Ósme miejsce zajmuje Robert Kubica po pierwszym odcinku specjalnym Rajdu Portugalii. Superoes w Lizbonie wygrał faworyt rajdowych mistrzostw świata Francuz Sebastian Ogier. Polak stracił do niego niespełna 5 sekund.
Na początek czwartej eliminacji mistrzostw świata WRC kierowcy tradycyjnie rywalizowali w parach. Kubica nieznacznie, bo o 1,2 sekundy przegrał z Brytyjczykiem Krisem Meekiem. Rozpoczęliśmy ostrożnie, bo mieliśmy w pamięci to, co wydarzyło się ostatnio w Meksyku. Liczę, że zaprocentuje nieco doświadczenie z ubiegłorocznego startu tutaj, lecz z drugiej strony, trasa zmieniła się przynajmniej w połowie - mówił na gorąco na mecie superoesu Kubica.
Najszybciej trasę w Lizbonie pokonał Sebastian Ogier. Jadący w ostatniej parze francuski lider mistrzostw świata o 1,3 sekundy wyprzedził Fina Jari-Mattiego Latvalę. Kubica do Ogiera stracił 4,8 sekundy.

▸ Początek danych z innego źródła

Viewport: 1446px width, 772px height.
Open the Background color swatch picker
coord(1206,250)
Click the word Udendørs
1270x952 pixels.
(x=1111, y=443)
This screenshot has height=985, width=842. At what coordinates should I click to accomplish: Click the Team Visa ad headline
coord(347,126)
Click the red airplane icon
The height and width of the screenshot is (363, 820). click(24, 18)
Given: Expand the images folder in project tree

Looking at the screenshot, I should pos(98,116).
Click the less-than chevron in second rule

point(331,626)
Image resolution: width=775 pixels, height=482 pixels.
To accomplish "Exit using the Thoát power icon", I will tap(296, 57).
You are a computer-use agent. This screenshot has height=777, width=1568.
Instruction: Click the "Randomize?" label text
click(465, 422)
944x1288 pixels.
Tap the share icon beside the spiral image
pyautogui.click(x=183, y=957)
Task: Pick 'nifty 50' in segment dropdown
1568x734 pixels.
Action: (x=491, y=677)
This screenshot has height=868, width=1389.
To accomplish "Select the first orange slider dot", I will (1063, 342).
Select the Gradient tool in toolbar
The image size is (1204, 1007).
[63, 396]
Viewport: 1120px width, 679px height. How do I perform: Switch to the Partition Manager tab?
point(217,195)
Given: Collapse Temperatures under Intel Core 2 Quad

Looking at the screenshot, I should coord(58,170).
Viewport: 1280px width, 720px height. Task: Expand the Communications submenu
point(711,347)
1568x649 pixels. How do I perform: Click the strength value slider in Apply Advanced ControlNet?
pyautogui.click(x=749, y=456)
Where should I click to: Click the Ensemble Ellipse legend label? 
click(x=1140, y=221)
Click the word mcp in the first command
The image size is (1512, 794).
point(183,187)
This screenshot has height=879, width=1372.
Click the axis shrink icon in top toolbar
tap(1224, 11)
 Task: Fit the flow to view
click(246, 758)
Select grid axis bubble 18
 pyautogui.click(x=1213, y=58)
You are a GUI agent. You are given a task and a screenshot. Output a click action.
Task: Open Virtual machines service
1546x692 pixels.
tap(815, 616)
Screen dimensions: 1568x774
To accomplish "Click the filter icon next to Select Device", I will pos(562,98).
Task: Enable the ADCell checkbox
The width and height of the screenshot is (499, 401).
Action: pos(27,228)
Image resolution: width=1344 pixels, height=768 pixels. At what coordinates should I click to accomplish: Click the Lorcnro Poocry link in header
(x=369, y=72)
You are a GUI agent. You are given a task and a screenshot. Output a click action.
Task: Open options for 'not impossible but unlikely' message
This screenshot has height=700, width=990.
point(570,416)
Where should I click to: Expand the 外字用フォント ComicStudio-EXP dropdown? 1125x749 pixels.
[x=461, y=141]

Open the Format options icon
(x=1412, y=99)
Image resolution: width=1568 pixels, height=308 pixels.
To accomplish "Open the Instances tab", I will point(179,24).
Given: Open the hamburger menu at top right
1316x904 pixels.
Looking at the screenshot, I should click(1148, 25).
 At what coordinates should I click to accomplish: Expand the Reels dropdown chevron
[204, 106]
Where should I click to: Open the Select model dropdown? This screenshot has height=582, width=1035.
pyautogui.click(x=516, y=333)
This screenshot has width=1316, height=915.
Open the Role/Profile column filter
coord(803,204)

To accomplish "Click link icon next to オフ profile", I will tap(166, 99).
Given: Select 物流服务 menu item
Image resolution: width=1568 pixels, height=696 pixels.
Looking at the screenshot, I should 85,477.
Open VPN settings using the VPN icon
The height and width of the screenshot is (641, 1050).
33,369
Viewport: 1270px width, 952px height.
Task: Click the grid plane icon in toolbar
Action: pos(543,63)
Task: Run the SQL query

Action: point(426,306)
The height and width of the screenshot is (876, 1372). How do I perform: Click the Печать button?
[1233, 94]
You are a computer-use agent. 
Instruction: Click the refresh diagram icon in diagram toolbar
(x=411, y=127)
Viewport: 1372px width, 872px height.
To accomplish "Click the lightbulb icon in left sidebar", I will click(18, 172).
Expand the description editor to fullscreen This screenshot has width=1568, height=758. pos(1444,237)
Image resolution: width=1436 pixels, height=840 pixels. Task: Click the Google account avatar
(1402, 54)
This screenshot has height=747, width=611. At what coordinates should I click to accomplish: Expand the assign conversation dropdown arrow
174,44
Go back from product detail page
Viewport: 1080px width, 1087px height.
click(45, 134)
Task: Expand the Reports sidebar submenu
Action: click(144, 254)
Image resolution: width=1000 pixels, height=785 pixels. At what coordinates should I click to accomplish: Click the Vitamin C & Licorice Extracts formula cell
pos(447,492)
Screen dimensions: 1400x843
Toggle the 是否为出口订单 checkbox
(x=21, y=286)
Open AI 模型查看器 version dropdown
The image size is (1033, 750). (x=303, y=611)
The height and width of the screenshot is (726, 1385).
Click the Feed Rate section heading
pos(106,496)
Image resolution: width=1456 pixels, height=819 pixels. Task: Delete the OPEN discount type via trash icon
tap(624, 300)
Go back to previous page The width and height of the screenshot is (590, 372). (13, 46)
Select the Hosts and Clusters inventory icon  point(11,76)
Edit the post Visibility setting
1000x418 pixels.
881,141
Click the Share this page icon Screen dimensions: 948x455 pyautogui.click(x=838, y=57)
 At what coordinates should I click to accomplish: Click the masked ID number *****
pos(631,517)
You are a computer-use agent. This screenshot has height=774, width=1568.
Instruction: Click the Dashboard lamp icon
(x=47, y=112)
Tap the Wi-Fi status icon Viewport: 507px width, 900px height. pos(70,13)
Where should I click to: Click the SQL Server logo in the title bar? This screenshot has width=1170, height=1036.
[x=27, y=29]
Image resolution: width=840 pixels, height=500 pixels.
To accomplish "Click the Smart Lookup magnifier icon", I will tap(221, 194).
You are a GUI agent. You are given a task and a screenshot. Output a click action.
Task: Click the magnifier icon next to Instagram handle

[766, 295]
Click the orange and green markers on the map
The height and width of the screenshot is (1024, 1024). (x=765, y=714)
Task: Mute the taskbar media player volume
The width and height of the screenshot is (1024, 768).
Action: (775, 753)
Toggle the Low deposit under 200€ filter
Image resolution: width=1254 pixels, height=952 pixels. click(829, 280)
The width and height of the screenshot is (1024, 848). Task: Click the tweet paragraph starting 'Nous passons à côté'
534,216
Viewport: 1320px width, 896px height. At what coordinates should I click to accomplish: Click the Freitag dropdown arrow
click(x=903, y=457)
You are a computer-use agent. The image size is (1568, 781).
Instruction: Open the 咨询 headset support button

Prawdziwa rywalizacja w Rajdzie Portugalii zaczyna się w piątek. Organizatorzy zaplanowali na ten dzień sześć odcinków specjalnych o łącznej długości prawie 137 kilometrów. Kierowcy rywalizować będą także w sobotę, a na mecie zjawią się w niedzielę ok. godz. 13:30.